Application Challenge AC2-11   © copyright ERCOFTAC 2021



The DJHC is a laboratory scale burner designed to mimic conditions found in relatively high-temperature combustion with low oxygen concentration oxidizers. A sketch of the geometry of the burner is given in Figure 1. In essence it consists of a central fuel pipe surrounded by an annular flow of vitiated oxidizer (coflow). The coflow is generated by a secondary burner. To prevent heating of the fuel by the hot coflow, in between the wall of the fuel pipe and the wall of the coflow channel a double annular channel with cooling air is present, air flowing upwards via outer annulus and downward via the inner annulus.

AC2-11 fig1.jpg
Figure 1: Geometry of the DJHC burner (Oldenhof, 2012).
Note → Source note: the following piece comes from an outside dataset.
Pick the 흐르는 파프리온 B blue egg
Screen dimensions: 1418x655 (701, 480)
The secondary burner consists of a ring of rich partially premixed flames forming. A small part of the air (24 nl/min) is fed to the ring burner flame, the rest of the air is injected via the air inlets at the bottom and bypasses the ring-burner (at the inner side and at the outer side). When unconfined, the flame created by the secondary burner has a length of about 0.4 m. But in the burner the flame is confined by the outer wall and by a redistribution grid placed horizontally in the coflow annulus. This grid is located 0.11 m upstream of the burner exit. It keeps the fuel pipe centered and plays an essential role in reducing the temperature of the coflow via convective and radiative heat loss. Figure 2 shows photographs of the injection holes of the ring burner (left), the flame created by the ring burner in absence of the outer wall (middle) and the view from above to the redistribution grid.
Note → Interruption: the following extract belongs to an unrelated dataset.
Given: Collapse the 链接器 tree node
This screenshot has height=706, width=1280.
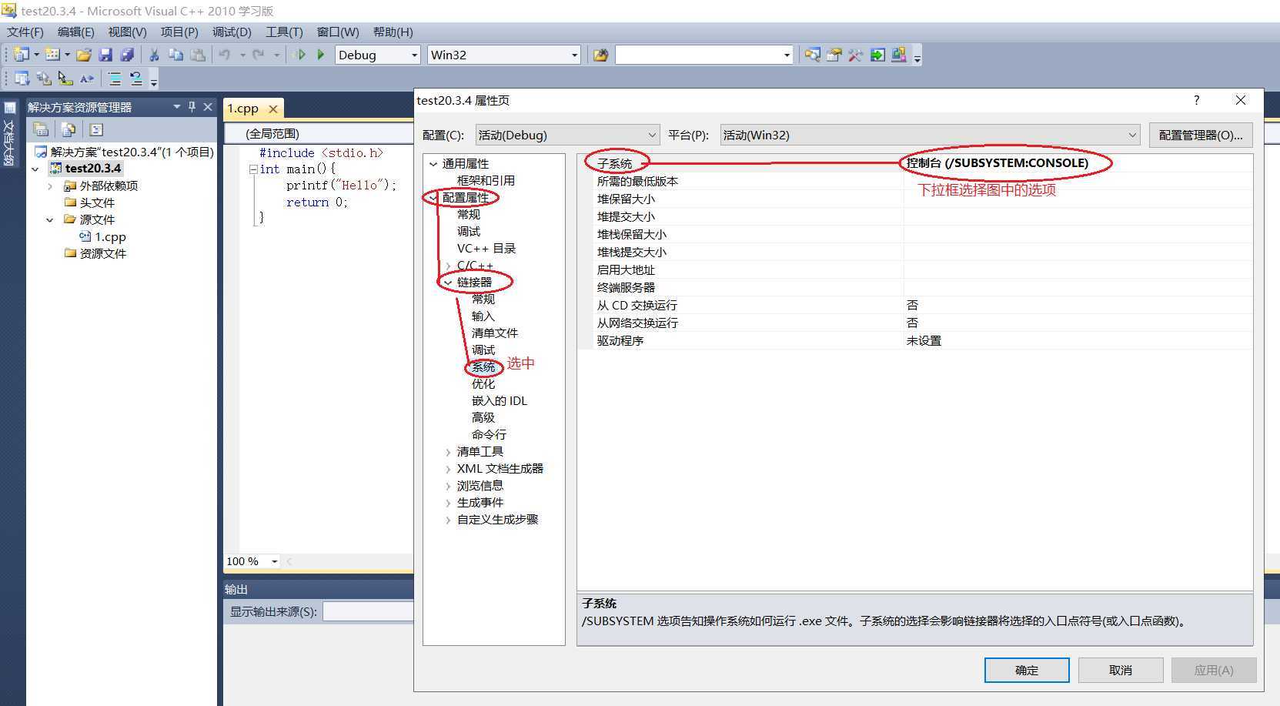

The configuration of the DJHC has similarities with the Adelaide burner (Dally et al., 2002) and the Cabra-Dibble burner (Cabra et al., 2005), two examples of burners with a central fuel jet surrounded by oxidiser coflows. The DJHC differs from the Adelaide jet-in-hot-coflow burner in the way the secondary burner of the DJHC is constructed so as to allow seeding particles to be added to the flow for velocity measurements using LDA or PIV. On the other hand, the Adelaide burner can operate at lower oxygen levels in the coflow (with a mass fraction as low as 3%) by the use of nitrogen addition. This addition of N2 is also used to control the temperature of the coflow.

AC2-11 fig2.png
Figure 2: View of interior of the burner. Left: ring burner surrounding cooling pipe and outer ring of air injection holes. Middle: Flame from co-flow burner in unconfined conditions. Right: top view of burner showing the redistribution grid (De et al, 2011).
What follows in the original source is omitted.